» PAGE EXCERPT:
==*==

Single by Diana Ross

from the album Why Do Fools Fall in Love
- B-side: "Sweet Nothings"
- Released: December 11, 1981
- Recorded: 1981
- Genre: R&B; pop; post-disco;
- Length: 6:08 (album version) 3:59 (single version)
- Label: RCA
- Songwriters: Dennis Matkosky; Michael Sembello;
- Producer: Diana Ross

Diana Ross singles chronology
| "Why Do Fools Fall in Love" (1981) | "Mirror, Mirror" (1981) | "Work That Body" (1982) |

Music video
- "Mirror Mirror" on YouTube

= Mirror Mirror (Diana Ross song) =

"Mirror, Mirror" is a song by American singer Diana Ross. Written by Dennis Matkosky and Michael Sembello, and produced by Ross, the song was released as the second single from her Platinum-certified album Why Do Fools Fall in Love on December 11, 1981, by RCA Records.

==*==

Dataset records
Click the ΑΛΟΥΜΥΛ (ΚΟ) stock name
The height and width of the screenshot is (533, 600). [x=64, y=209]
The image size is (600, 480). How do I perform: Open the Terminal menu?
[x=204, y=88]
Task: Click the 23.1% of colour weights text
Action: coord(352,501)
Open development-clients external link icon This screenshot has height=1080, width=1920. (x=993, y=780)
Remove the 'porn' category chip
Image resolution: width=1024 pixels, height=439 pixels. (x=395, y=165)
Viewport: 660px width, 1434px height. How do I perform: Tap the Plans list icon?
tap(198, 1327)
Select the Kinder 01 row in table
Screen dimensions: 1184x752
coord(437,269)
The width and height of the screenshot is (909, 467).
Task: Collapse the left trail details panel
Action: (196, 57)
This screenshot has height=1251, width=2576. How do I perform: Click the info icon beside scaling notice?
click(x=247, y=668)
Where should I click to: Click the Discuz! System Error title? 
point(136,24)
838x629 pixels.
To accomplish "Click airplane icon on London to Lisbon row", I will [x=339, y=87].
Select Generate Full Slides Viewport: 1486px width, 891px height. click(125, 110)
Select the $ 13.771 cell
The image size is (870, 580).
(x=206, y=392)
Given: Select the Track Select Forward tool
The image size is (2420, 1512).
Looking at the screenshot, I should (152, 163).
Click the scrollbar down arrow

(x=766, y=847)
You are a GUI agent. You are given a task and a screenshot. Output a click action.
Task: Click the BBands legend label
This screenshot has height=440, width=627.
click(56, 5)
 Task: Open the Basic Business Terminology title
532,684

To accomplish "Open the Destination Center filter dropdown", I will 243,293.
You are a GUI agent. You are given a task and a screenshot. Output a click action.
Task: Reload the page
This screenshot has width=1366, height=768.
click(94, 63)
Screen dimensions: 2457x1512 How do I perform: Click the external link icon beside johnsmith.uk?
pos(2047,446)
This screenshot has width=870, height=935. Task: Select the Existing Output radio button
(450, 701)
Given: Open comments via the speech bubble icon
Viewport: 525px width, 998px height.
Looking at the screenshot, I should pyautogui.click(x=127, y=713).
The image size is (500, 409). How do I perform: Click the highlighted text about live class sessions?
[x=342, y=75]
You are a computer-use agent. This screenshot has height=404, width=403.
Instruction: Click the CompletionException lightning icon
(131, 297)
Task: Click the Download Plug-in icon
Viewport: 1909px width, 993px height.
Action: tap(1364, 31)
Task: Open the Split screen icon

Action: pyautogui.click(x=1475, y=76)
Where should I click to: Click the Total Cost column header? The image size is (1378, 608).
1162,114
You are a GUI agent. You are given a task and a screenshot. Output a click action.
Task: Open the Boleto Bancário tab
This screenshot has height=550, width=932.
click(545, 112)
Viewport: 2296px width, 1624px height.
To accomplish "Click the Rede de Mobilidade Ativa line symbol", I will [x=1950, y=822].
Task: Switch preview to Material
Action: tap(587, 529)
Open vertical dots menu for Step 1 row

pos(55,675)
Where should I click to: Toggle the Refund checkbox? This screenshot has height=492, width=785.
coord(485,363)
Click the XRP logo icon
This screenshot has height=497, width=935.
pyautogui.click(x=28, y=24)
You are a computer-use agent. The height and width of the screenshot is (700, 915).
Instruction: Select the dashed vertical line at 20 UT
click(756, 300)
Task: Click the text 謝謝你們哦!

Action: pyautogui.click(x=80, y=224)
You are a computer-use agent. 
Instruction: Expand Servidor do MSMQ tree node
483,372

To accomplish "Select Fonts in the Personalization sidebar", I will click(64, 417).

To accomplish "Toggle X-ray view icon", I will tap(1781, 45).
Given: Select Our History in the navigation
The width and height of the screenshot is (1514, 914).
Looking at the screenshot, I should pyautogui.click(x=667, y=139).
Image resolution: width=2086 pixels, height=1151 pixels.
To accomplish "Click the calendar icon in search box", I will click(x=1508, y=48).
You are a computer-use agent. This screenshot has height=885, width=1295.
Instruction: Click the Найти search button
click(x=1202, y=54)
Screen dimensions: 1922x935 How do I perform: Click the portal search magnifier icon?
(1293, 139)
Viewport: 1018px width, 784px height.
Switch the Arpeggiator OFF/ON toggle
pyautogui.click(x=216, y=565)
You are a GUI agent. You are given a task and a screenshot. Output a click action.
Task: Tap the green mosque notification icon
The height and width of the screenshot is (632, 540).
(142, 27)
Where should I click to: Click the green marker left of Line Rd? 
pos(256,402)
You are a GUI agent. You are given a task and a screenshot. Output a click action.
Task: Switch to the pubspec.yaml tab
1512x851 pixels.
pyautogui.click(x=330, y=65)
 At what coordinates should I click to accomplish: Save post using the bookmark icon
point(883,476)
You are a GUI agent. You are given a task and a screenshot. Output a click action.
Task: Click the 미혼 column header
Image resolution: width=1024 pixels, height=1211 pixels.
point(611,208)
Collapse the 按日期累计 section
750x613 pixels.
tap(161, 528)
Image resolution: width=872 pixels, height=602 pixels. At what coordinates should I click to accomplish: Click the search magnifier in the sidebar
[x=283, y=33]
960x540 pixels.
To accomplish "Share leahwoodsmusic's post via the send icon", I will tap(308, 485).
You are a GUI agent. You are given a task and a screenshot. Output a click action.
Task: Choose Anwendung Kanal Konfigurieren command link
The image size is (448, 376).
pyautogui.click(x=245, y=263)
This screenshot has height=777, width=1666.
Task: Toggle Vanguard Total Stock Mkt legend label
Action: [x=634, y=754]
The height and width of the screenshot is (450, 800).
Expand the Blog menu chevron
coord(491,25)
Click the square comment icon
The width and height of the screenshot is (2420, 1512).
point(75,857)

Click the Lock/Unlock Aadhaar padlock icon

==*==

» WHAT YOU WILL DO:
**1.** Who wrote the song, according to the "Mirror, Mirror" article?
**2.** Extend the "Mirror, Mirror" article past its final sentence.

» TASK ANSWERS:
**1.** Dennis Matkosky and Michael Sembello.

**2.**
==Background==
The song talks of a love lost that the singer was going through and her deliberately asking herself while looking in the mirror why she allowed the love "to fall" apart, referencing the Wicked Queen's chant to the Magic Mirror in Snow White and the Seven Dwarfs: "Mirror, mirror on the wall". "Mirror Mirror" is also notable as one of the few songs that Ross sung both lead and background vocals.

==Music video==
The accompanying music video for "Mirror Mirror" was played on BET, but was rejected by MTV. It showcases Ross lip-synching the song and during the break, she dances with the video dividing her in double vision as she spins around. Despite the rudimentary production values, it was an early BET favorite. However, it was conspicuously left off of her VHS, and later DVD, compilation Visions of Diana Ross.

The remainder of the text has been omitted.